___ MATERIAL PROVIDED ___
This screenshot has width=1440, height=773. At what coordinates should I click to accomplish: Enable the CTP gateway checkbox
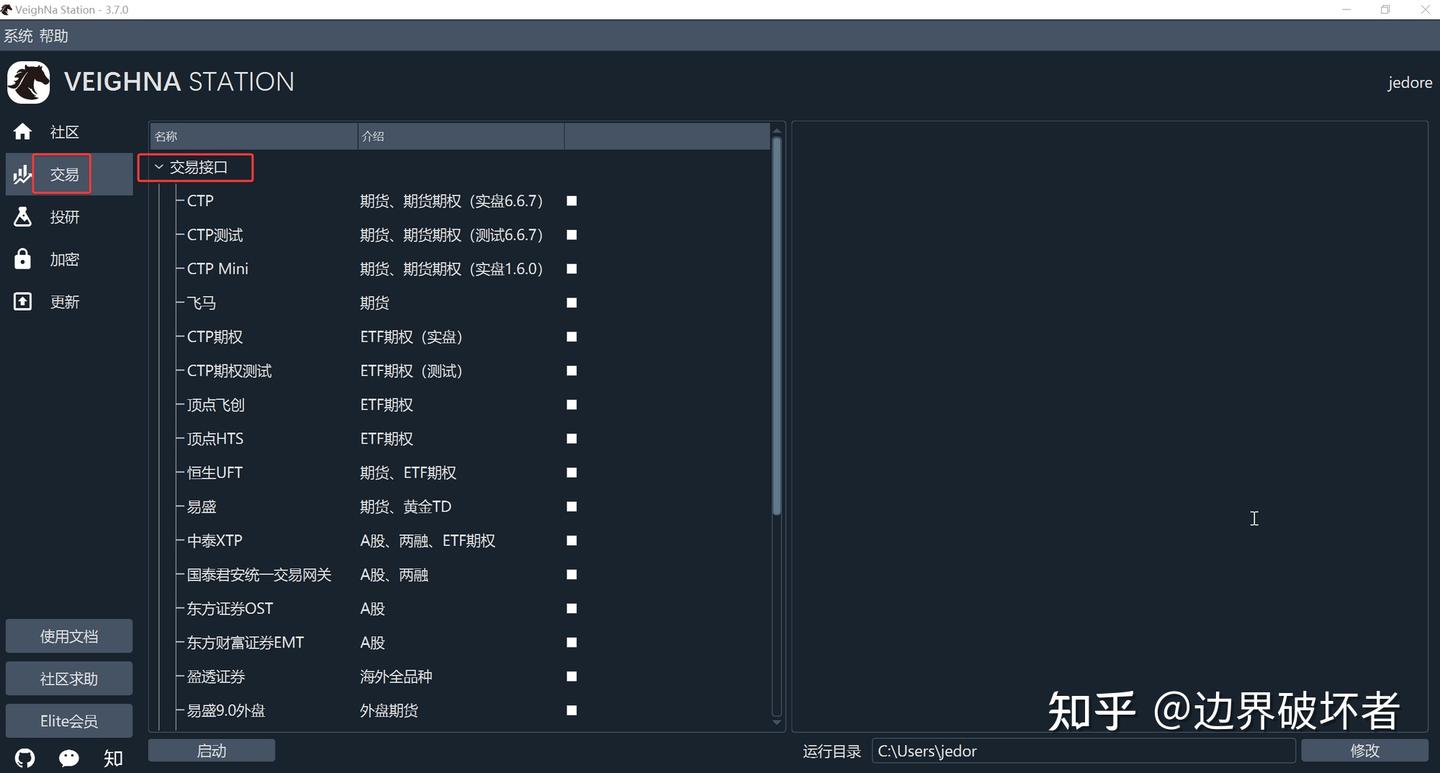[571, 200]
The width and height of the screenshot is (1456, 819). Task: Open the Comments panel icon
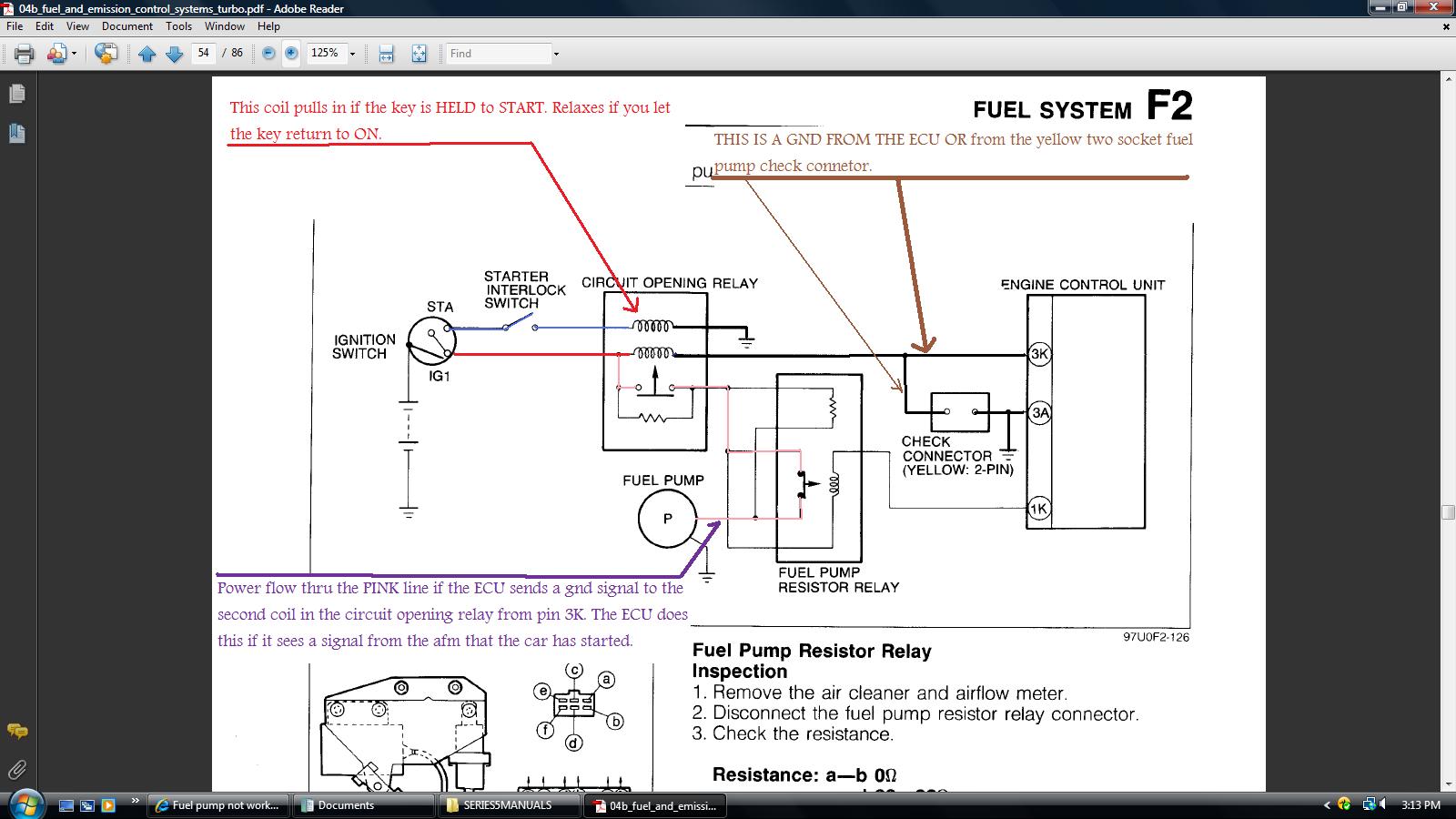(x=16, y=731)
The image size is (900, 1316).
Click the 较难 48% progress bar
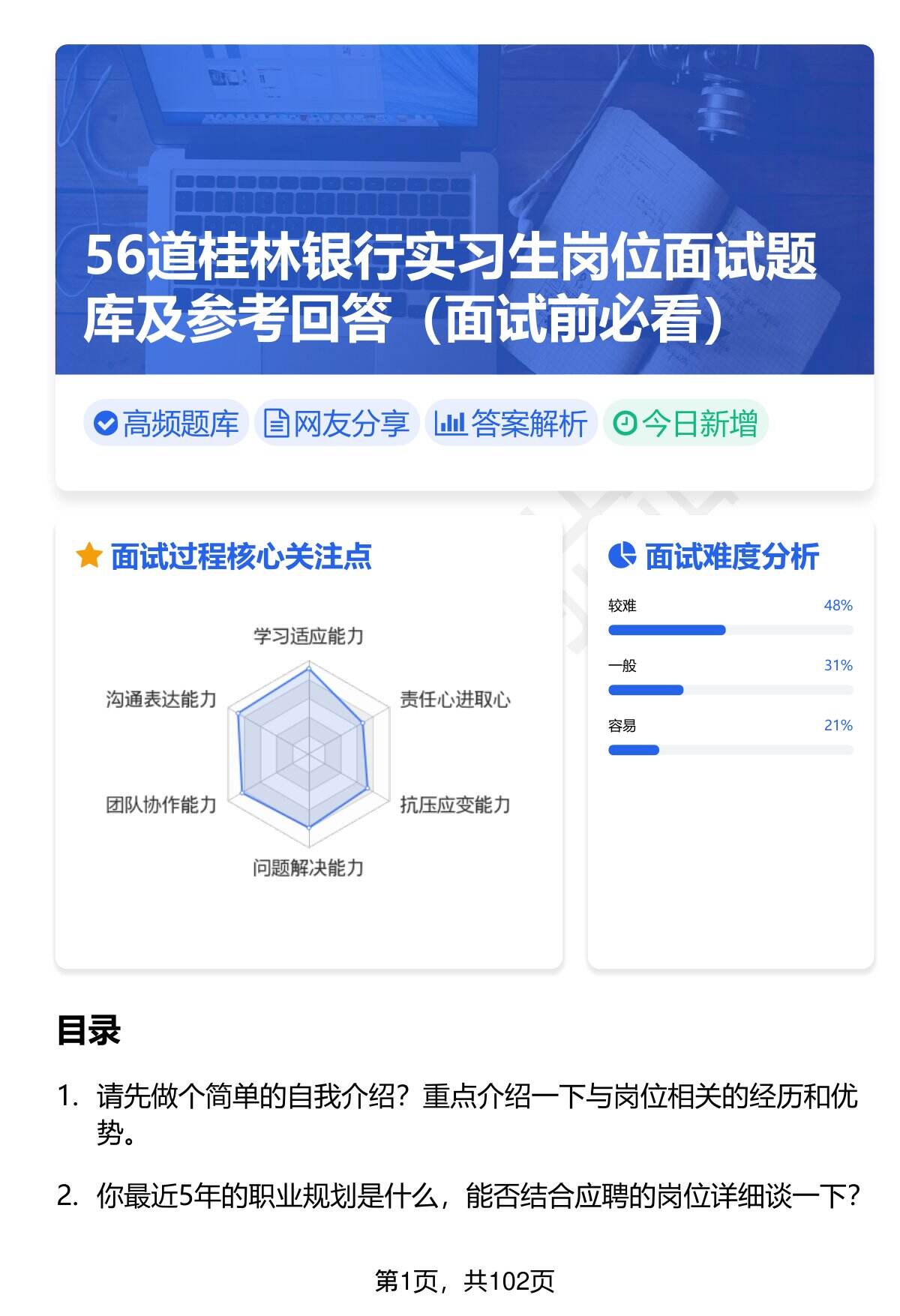(x=730, y=630)
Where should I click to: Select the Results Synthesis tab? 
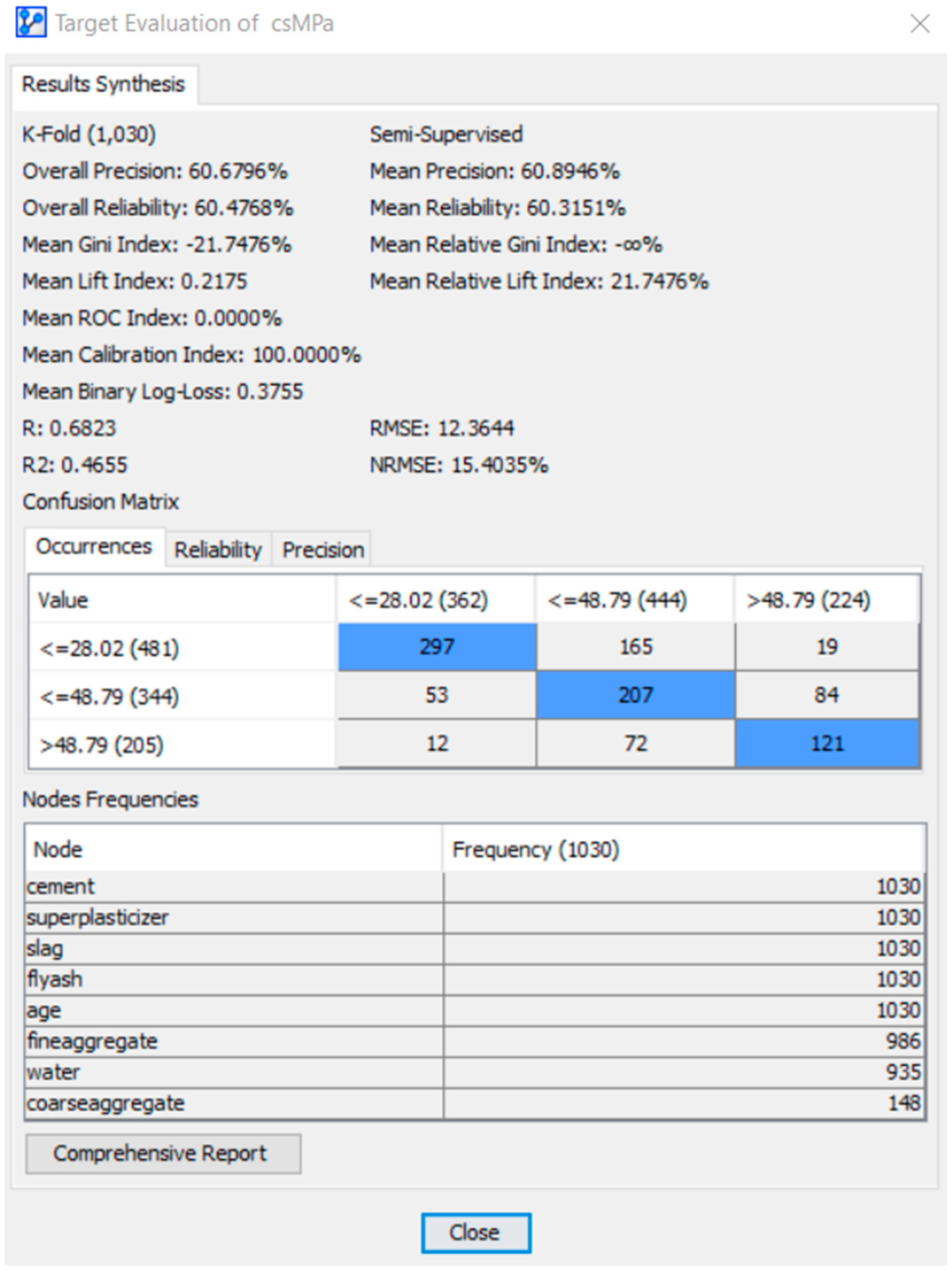tap(103, 85)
___
◆ WHAT YOU SHOULD DO: Return nothing except the lines from the one containing "The image size is (900, 1316)." through the final line of the data, copied exactly. Leave out all pictures.

◆ ANSWER TO THE PROBLEM:
The image size is (900, 1316).
Click the 较难 48% progress bar
(x=730, y=630)
Where should I click to: Select the Results Synthesis tab? 
tap(103, 85)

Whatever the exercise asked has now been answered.